From ff55dba1302b3852c9e3b60edf8f33b0cf269eb5 Mon Sep 17 00:00:00 2001
From: Lukas Reschke <lukas@statuscode.ch>
Date: Mon, 16 Nov 2020 21:04:22 +0100
Subject: [PATCH] Add sinks for popen and proc_open (#4572)

User input in those two functions could lead to a RCE.

popen: https://www.php.net/manual/en/function.popen.php
proc_open: https://www.php.net/manual/en/function.proc-open.php
---
 dictionaries/InternalTaintSinkMap.php |  2 ++
 tests/TaintTest.php                   | 12 +++++++++++-
 2 files changed, 13 insertions(+), 1 deletion(-)
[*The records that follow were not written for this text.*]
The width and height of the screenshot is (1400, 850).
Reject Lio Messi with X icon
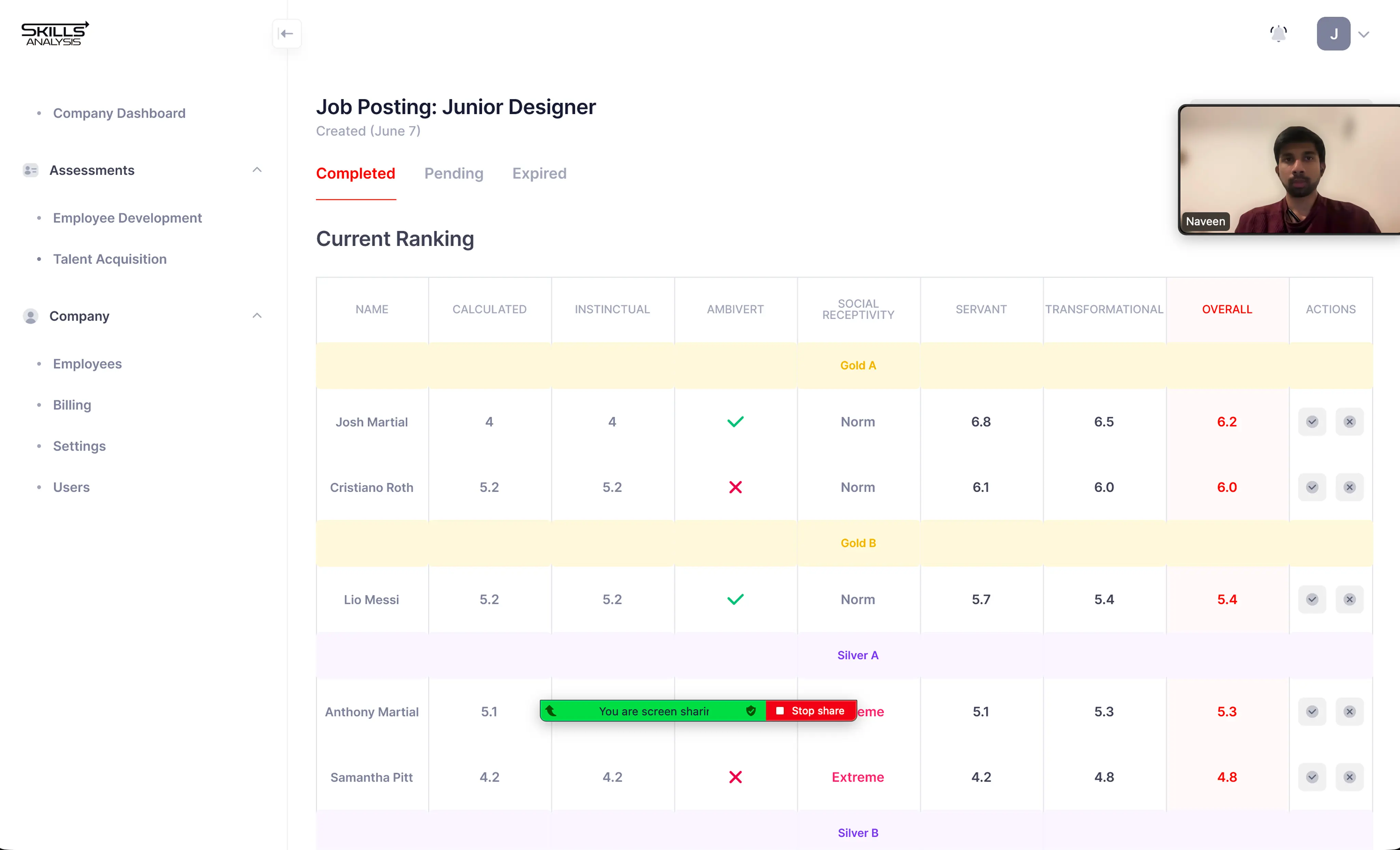1349,600
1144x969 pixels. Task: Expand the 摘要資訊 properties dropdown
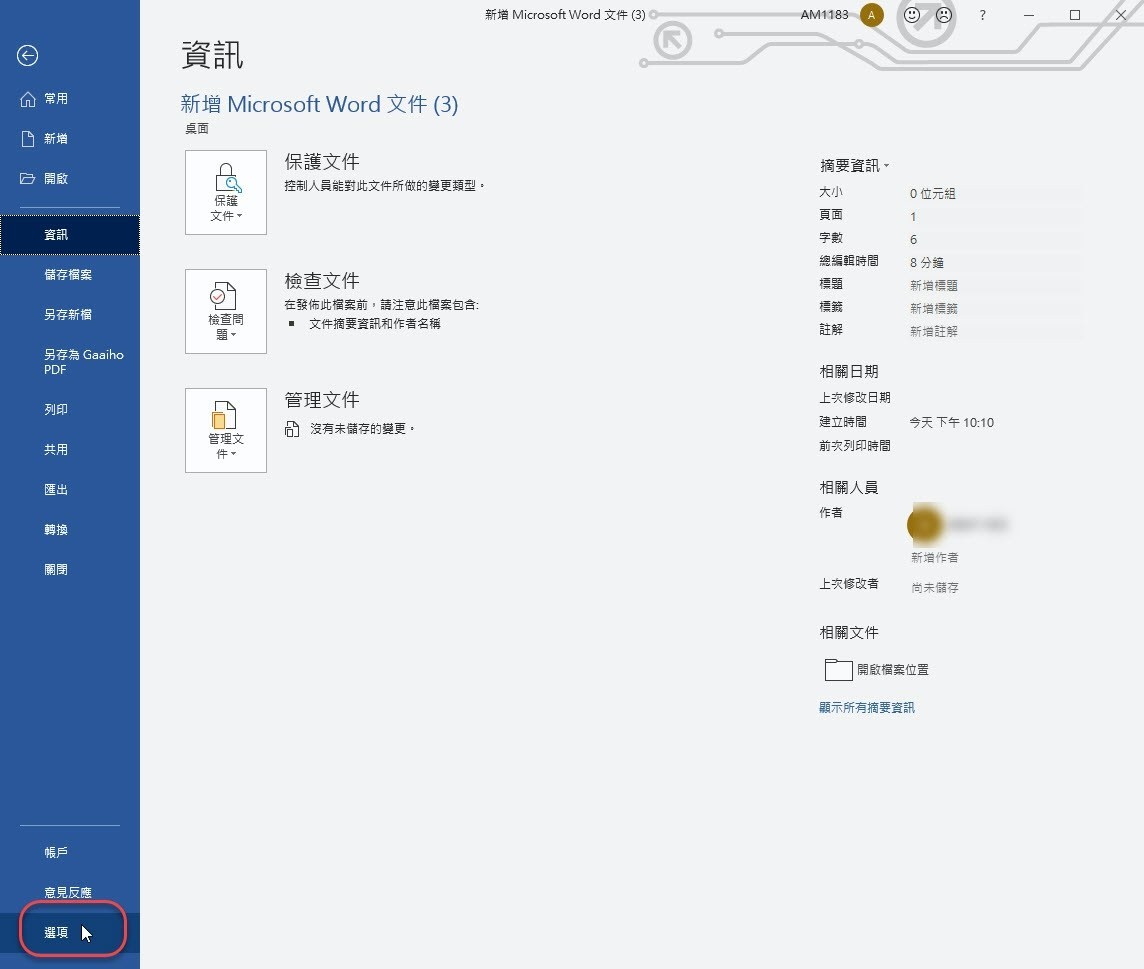pos(854,166)
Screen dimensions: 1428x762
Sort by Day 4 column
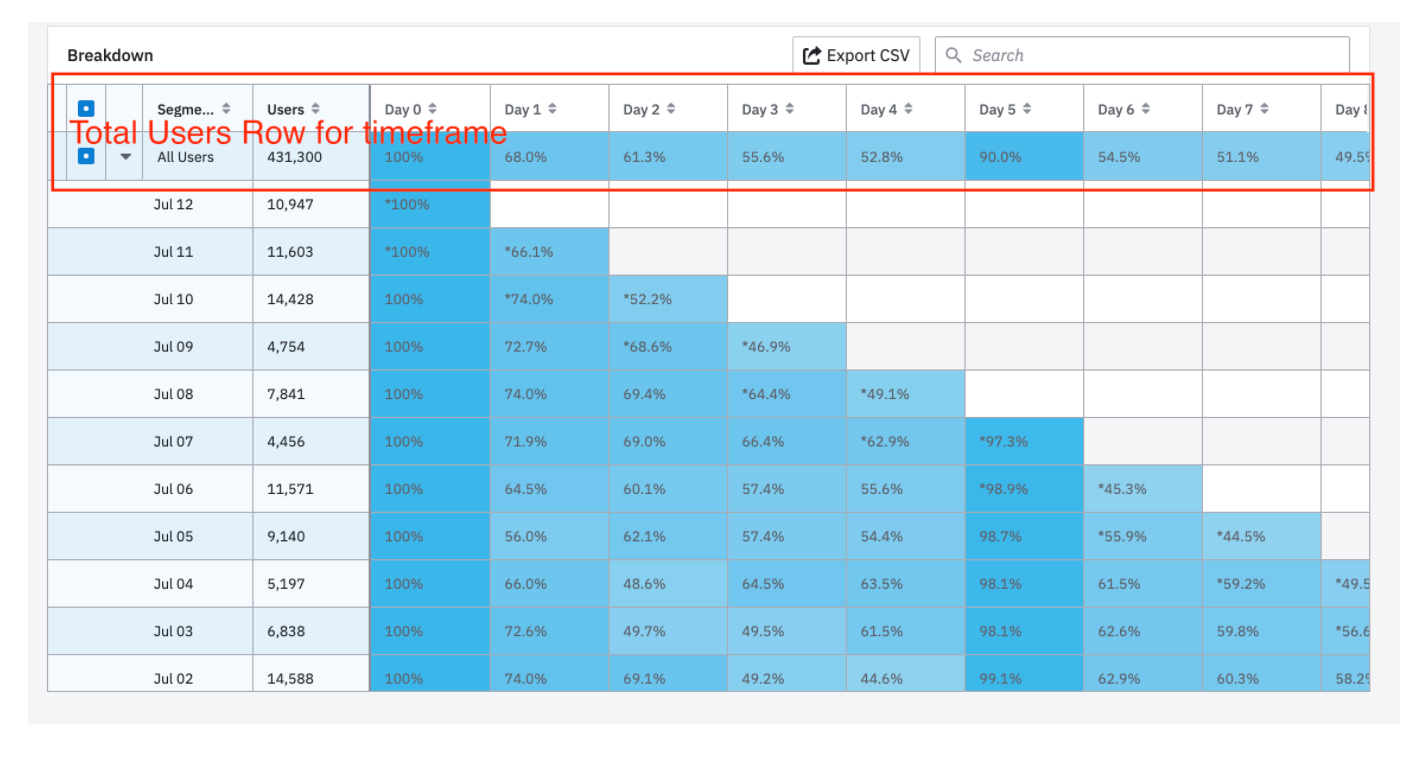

diff --git a/dictionaries/InternalTaintSinkMap.php b/dictionaries/InternalTaintSinkMap.php
index d6451202b..3313d24b8 100644
--- a/dictionaries/InternalTaintSinkMap.php
+++ b/dictionaries/InternalTaintSinkMap.php
@@ -39,4 +39,6 @@ return [
 'shell_exec' => [['shell']],
 'system' => [['shell']],
 'unserialize' => [['text']],
+'popen' => [['shell']],
+'proc_open' => [['shell']],
 ];
diff --git a/tests/TaintTest.php b/tests/TaintTest.php
index 206dfc9d1..d00f40918 100644
--- a/tests/TaintTest.php
+++ b/tests/TaintTest.php
@@ -1615,7 +1615,17 @@ class TaintTest extends TestCase
 
                 echo some_stub($r);',
                 'error_message' => 'TaintedInput',
-            ]
+            ],
+            'taintPopen' => [
+                '<?php
+                    $cb = popen($_POST[\'x\'], \'r\');',
+                'error_message' => 'TaintedInput',
+            ],
+            'taintProcOpen' => [
+                '<?php
+                    $cb = proc_open($_POST[\'x\'], [], []);',
+                'error_message' => 'TaintedInput',
+            ],
             /*
             // TODO: Stubs do not support this type of inference even with $this->message = $message.
             // Most uses of getMessage() would be with caught exceptions, so this is not representative of real code.